September 20, 2010 at 10:55 am
Very interesting post from Paul regarding the Spooling and Trace 8690... If I turn that trace flag on in SQL2008, the performance improves spectacularly.
(Also, just as a note, my testing both in SQL2005 and SQL2008 are both on AdventureWorks... the old "traditional" one... not the newer AdventureWorks2008 database).
Anyway, running Jeff's new test, it was very enlightening (without Paul's trace flag)... In short, SQL2008 puts together a lousy plan for the Tally table, and SQL2005 doesn't.
Attached are the output files... but here's the gist:
SQL2008 (64-bit):
Tally: 314370ms CPU, 87639ms duration (Note the huge CPU, indicating all 4 processors were working hard)
XML: 1451ms CPU, 1417ms duration
Loop: 171ms CPU, 197ms duration
SQL2005 (32-bit):
Tally: 78ms CPU, 44ms duration (Whoa!!)
XML: 1371ms CPU, 1163ms duration
Loop: 172ms CPU, 205ms duration
I've also attached the query plans of the SQL2005 and the SQL2008 queries on the tally table.
As Paul said, SQL2008 uses a spool, and SQL2005 does not. And because of that, they attack the query from different perspectives... you can see the order of the tables as they are accessed in the STATISTICS output (and in the attached actual execution plans).
If you look at the SQL2008 query plan... OUCH! The spool on the tally table spit out 121,317,000 rows... in other words, 1000 rows for each of the 121317 rows in the SalesOrderDetail table... That spool was BUSY!
The SQL2005 plan uses no spool and therefore the logical reads are much lower.
--Brad
September 20, 2010 at 11:00 am
Paul White NZ (9/20/2010)
rob.symonds (9/20/2010)
Anyone else a little concerned about the 2k8 results for the inline Tally?The latest scripts and results simply show that the optimizer can generate a poor plan, especially when it isn't provided with good quality information.
XML operations generally have only one possible plan implementation, so the optimizer can't do much with them, except move them (as a unit) around a bit. Also, estimated row counts from XML operations are based on fixed guesses (there are no statistics available), which are only slightly modified by the contextual query information. These guesses are generally very low - a couple of hundred rows is typical.
Wrapping the Tally in an in-line function allows the optimizer to expand the function definition into the wider query before optimization. Usually, this is a good thing, as it allows for many plan alternatives to be considered. In this case, a lack of good information, the cast from varchar to int on ProductID, and various other factors, conspire to produce a duff plan for the Tally solution.

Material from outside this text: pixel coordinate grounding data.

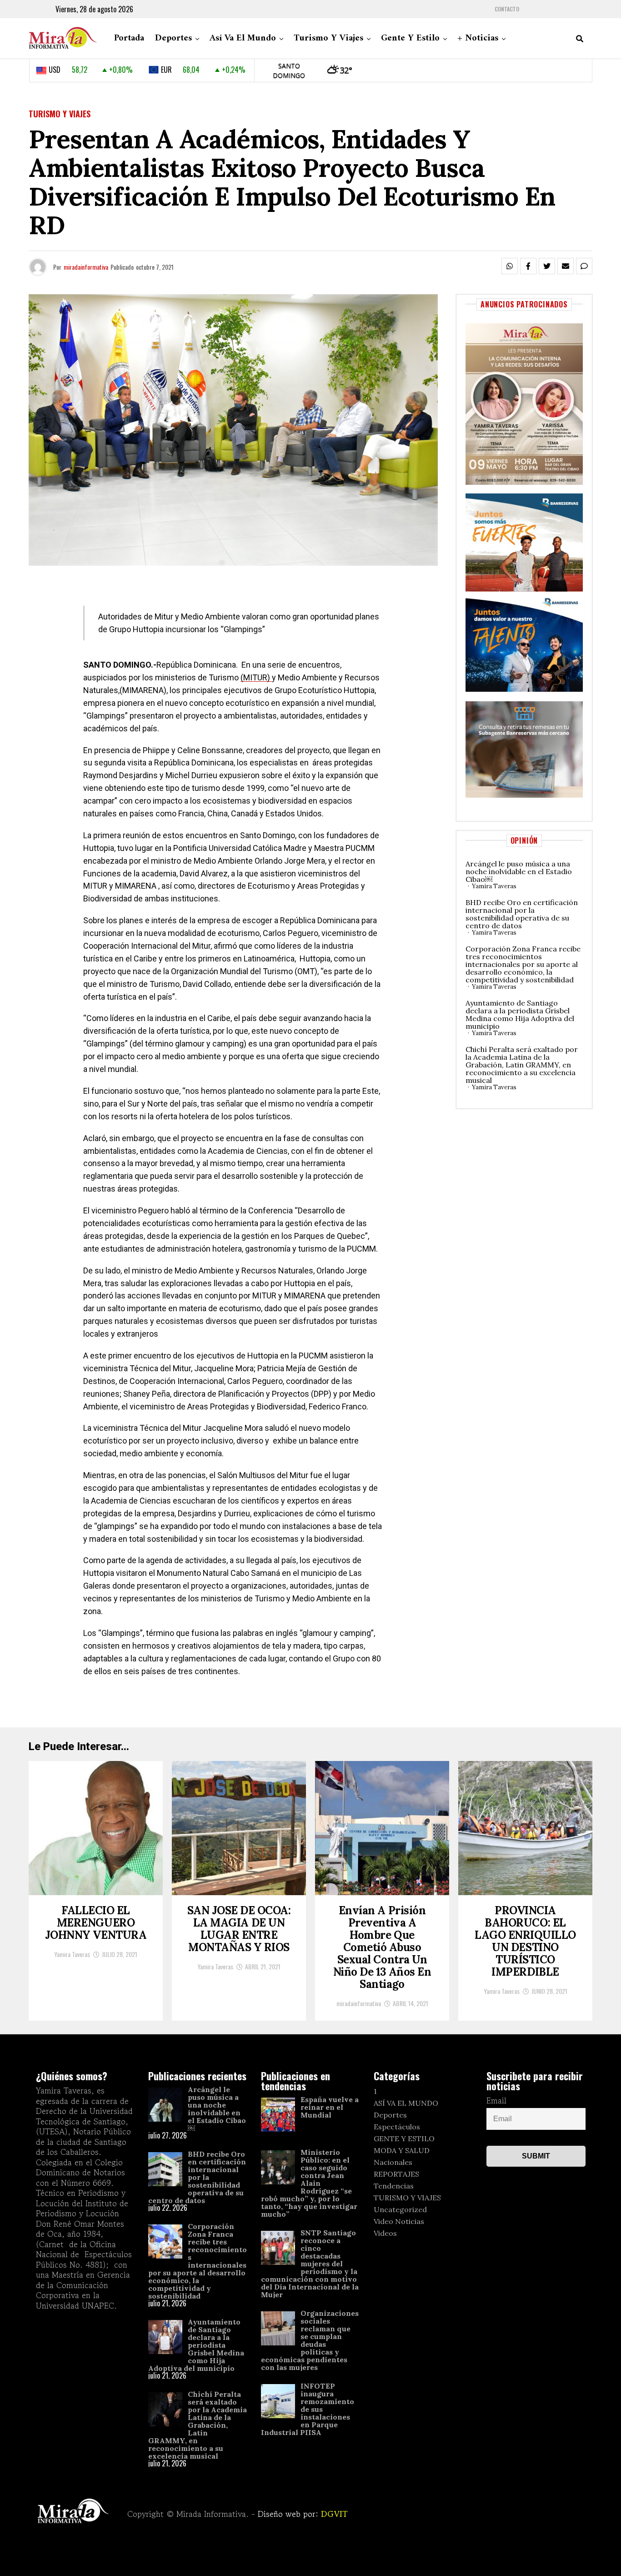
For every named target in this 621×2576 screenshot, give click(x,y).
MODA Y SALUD (402, 2150)
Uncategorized (400, 2209)
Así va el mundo (243, 38)
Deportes (173, 38)
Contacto (507, 9)
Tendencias (394, 2185)
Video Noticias (399, 2221)
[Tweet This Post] (547, 266)
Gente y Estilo (410, 38)
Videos (385, 2233)
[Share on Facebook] (528, 266)
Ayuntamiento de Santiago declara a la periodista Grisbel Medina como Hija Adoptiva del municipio (520, 1014)
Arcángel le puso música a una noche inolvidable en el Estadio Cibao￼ (519, 871)
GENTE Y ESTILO (404, 2138)
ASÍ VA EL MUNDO (406, 2103)
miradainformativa (86, 267)
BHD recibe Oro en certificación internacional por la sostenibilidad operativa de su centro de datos (522, 914)
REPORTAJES (396, 2174)
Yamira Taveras (494, 886)
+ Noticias (477, 38)
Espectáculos (397, 2126)
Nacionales (393, 2162)
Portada (129, 38)
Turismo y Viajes (328, 38)
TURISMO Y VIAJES (407, 2197)
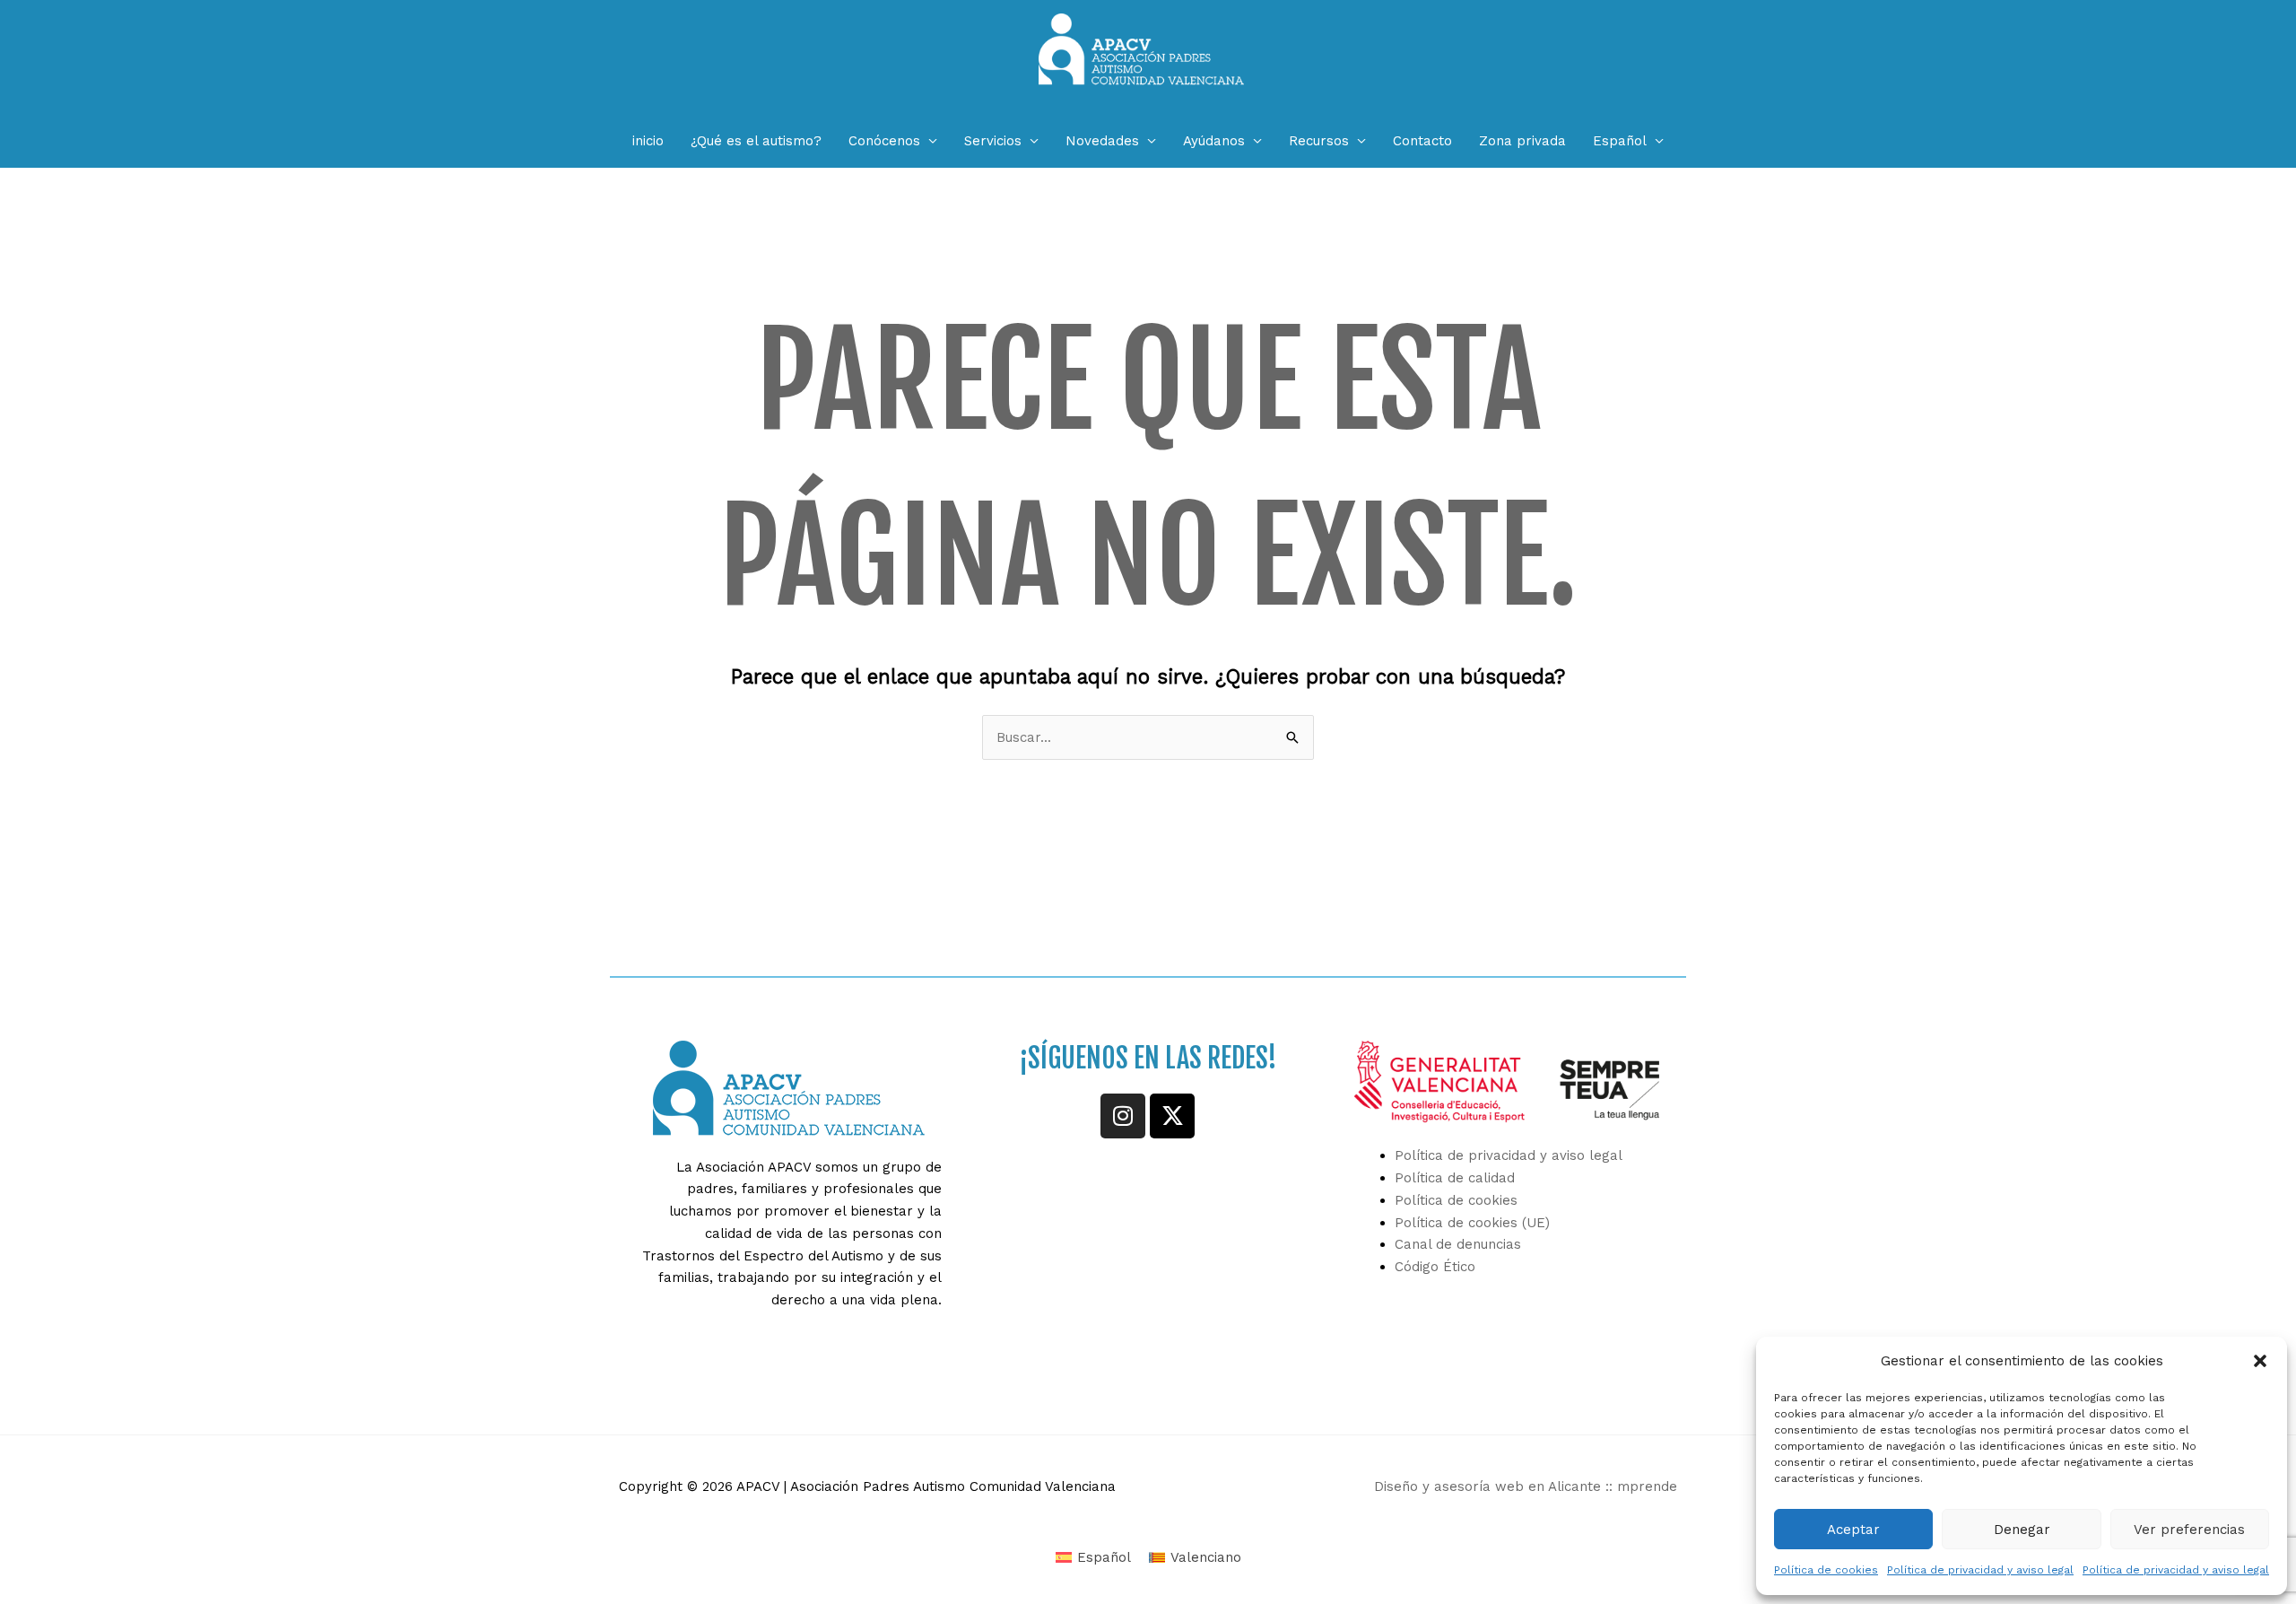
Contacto (1422, 141)
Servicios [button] (993, 141)
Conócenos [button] (884, 141)
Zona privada (1522, 141)
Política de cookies (1826, 1570)
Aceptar (1853, 1529)
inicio (648, 141)
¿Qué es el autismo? (756, 141)
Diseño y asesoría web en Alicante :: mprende (1525, 1486)
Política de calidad (1455, 1178)
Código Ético (1435, 1267)
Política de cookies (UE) (1472, 1223)
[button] (2260, 1361)
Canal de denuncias (1458, 1244)
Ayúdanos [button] (1214, 141)
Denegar (2022, 1529)
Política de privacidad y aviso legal (1980, 1570)
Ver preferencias (2189, 1529)
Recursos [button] (1319, 141)
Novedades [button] (1102, 141)
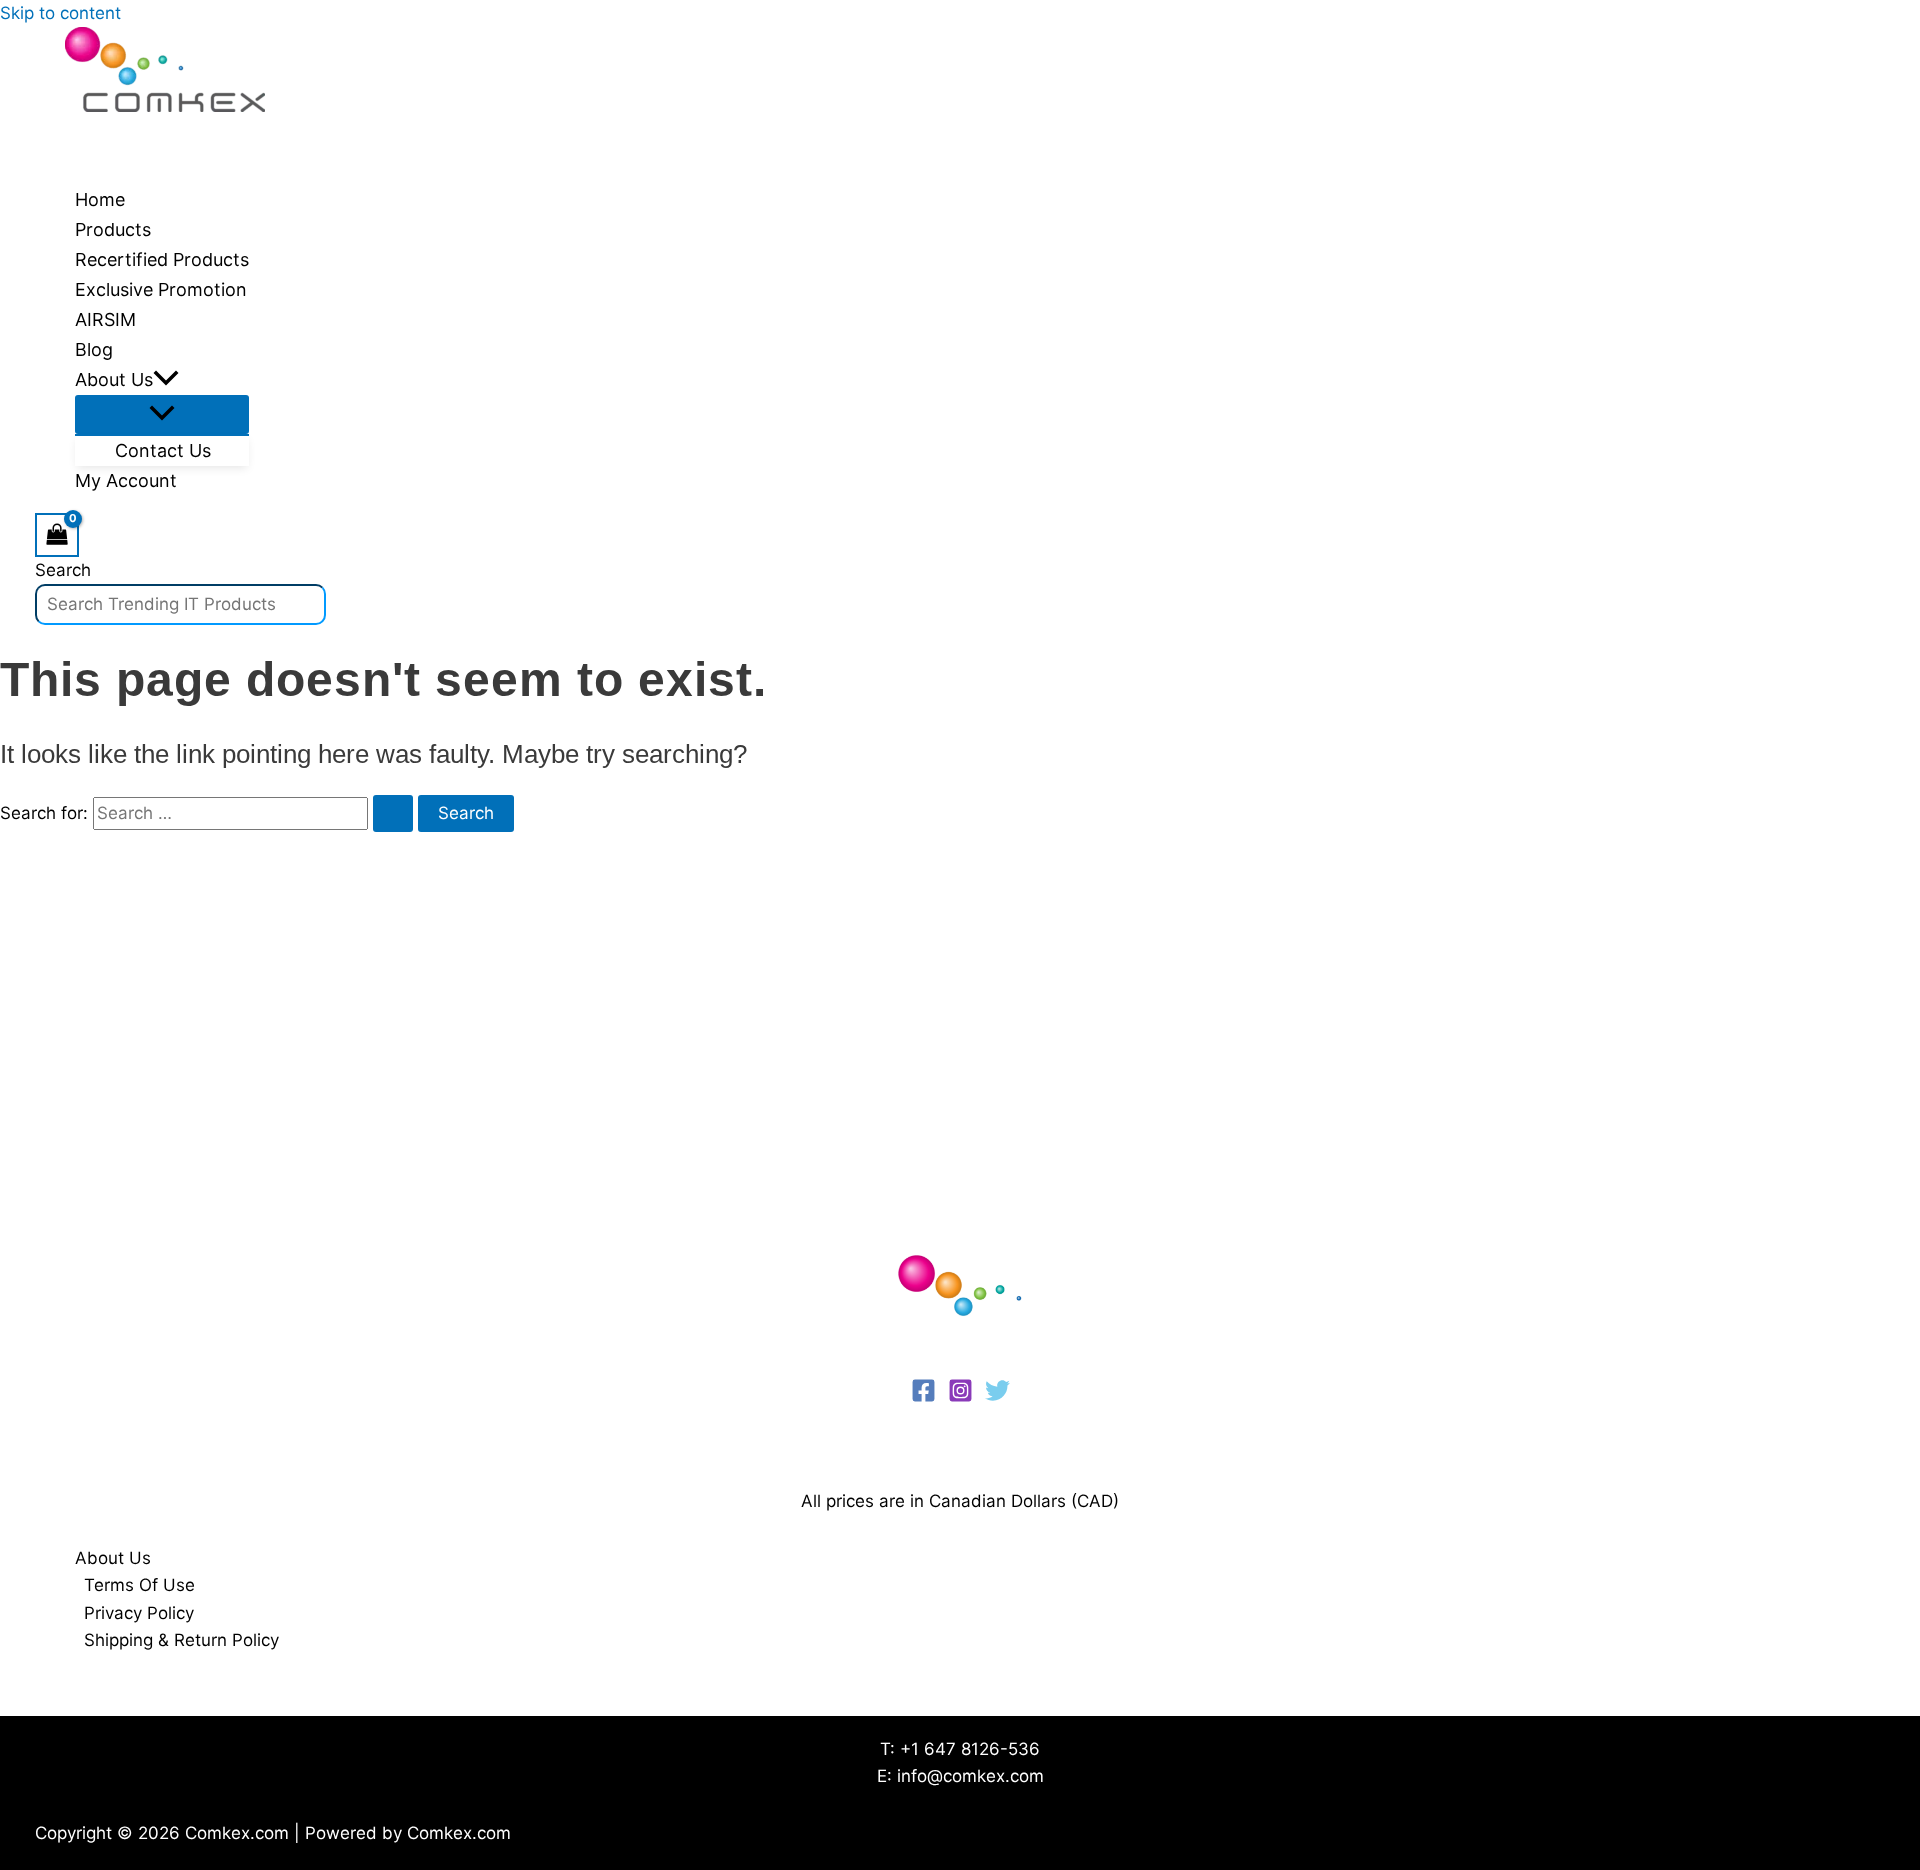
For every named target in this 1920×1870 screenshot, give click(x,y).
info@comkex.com (970, 1776)
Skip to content (60, 13)
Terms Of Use (139, 1585)
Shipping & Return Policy (181, 1640)
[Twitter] (997, 1397)
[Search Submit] (393, 813)
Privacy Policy (139, 1613)
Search (63, 570)
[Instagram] (960, 1397)
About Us (113, 1558)
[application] (166, 380)
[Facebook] (923, 1397)
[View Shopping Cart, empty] (57, 534)
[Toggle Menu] (162, 414)
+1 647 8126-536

It just so happens that the XML implementation's lack of statistics, low row estimates, and limited optimization possibilities happen to produce a plan that works well on the AdventureWorks query. Importantly, wrapping the XML approach in an in-line function doesn't hurt as much because the optimizer can't do much more than plonk the whole thing into the plan as a whole.
So, in summary, Jeff and Brad are both correct, and both methods are best, as is the CLR one. :w00t:
Paul
That's pretty much the conclusion I came to especially because of the (apparently) non-sargable ON condition that 2K5 managed to forgive adn 2K8 didn't. But you know I have to know the full answer... I'm still going to install 2K8 DevEd on my shiny new laptop tonight and try a couple of sargeable methods without actually changing the code within the Tally function.
--Jeff Moden
Change is inevitable... Change for the better is not.
September 20, 2010 at 11:03 am
September 20, 2010 at 11:04 am
Brad Schulz (9/20/2010)
Very interesting post from Paul regarding the Spooling and Trace 8690... If I turn that trace flag on in SQL2008, the performance improves spectacularly.(Also, just as a note, my testing both in SQL2005 and SQL2008 are both on AdventureWorks... the old "traditional" one... not the newer AdventureWorks2008 database).
Anyway, running Jeff's new test, it was very enlightening (without Paul's trace flag)... In short, SQL2008 puts together a lousy plan for the Tally table, and SQL2005 doesn't.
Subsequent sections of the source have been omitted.